Convoca una pesadilla que no necesita recurrir a ningún golpe bajo para ramificar su considerable poder de perturbación

Tanto en La línea del cielo (1983) de Fernando Colomo como en La vida inesperada (2013) de Jorge Torregrossa, el espejismo del sueño americano, en su modulación neoyorquina, era desarticulado por la mirada de unos protagonistas, españoles atraídos por el brillo de la metrópolis, que acababan topándose con el desencanto de la precariedad y la supervivencia en los intersticios de ese supuesto Edén. Las claves, en ambos casos, eran las de una eficaz comedia costumbrista, sostenida en el carisma de sus actores y en la lúcida observación de las pequeñas diferencias entre el forastero y el integrado (o supuestamente integrado). En Most Beautiful Island, la actriz Ana Asensio debuta en la dirección contando algo parecido –una destilación de sus propias experiencias como inmigrante a la deriva en un Manhattan que no es el que idealizó Allen-, pero renunciando por completo a esas claves genéricas para tantear otras, con considerable fortuna.

MOST BEAUTIFUL ISLAND

Dirección: Ana Asensio.

Intérpretes: Ana Asensio, Natasha Romanova, David Little, Nicholas Tucci.

Género: drama.

Estados Unidos, 2017

Duración: 80 minutos.

Su película pasa del preciso y nada discursivo retrato de personaje –construido a través de conversaciones, encuentros y erráticos trayectos por las calles de la ciudad impasible- a un descenso literal al subsuelo, que se modula en forma de película de terror. Un espacio desnudo, una tensa espera y unos cuerpos en tensión le bastan a Asensio, también entregada en cuerpo y alma como actriz, para convocar una pesadilla que no necesita recurrir a ningún golpe bajo para ramificar su considerable poder de perturbación.

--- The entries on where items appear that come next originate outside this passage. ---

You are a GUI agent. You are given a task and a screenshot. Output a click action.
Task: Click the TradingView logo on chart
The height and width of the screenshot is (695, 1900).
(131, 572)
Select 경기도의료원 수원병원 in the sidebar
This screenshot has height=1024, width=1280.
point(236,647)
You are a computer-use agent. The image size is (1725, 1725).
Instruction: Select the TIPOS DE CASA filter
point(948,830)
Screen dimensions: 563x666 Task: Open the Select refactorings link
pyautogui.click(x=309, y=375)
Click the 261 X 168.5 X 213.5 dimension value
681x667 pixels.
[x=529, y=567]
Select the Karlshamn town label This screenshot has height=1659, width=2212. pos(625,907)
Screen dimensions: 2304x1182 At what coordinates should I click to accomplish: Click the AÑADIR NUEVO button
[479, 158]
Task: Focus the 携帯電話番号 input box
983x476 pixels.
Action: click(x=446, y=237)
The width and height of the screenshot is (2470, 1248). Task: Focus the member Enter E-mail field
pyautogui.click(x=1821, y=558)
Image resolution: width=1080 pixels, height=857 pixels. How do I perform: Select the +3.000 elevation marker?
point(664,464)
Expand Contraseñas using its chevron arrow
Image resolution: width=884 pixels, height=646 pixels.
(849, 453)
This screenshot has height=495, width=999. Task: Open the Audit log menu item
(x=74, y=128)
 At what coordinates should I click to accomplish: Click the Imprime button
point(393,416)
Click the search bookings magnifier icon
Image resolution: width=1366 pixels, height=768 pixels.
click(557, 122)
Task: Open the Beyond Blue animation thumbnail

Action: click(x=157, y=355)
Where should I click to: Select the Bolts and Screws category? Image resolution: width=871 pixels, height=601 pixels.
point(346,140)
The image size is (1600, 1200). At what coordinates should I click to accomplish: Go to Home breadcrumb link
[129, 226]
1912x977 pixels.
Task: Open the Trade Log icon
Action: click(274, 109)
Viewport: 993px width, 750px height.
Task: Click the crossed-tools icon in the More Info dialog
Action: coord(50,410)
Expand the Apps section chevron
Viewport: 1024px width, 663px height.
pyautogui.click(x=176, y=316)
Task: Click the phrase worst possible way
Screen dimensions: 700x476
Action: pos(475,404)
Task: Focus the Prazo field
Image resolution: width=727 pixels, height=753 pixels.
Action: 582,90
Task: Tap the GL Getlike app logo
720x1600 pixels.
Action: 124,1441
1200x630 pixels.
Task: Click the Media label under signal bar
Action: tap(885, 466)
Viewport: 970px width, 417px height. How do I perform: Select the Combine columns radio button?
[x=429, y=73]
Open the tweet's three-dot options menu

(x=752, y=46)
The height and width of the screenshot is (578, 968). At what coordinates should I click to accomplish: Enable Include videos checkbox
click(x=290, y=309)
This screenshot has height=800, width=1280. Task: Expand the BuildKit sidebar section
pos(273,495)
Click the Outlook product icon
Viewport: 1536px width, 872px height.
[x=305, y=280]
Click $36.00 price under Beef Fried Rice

Acompaña a este notable debut la proyección del corto The Fourth Kingdom de Adán Aliaga y Alex Lora, nominado al Goya al mejor cortometraje documental, que parece complementar en otro registro el discurso de Asensio: diversas voces y experiencias son convocadas en torno al centro Sure We Can, cofundado por una monja española. Una comunidad de afectos, redenciones y solidaridades bajo el brillo de los rascacielos.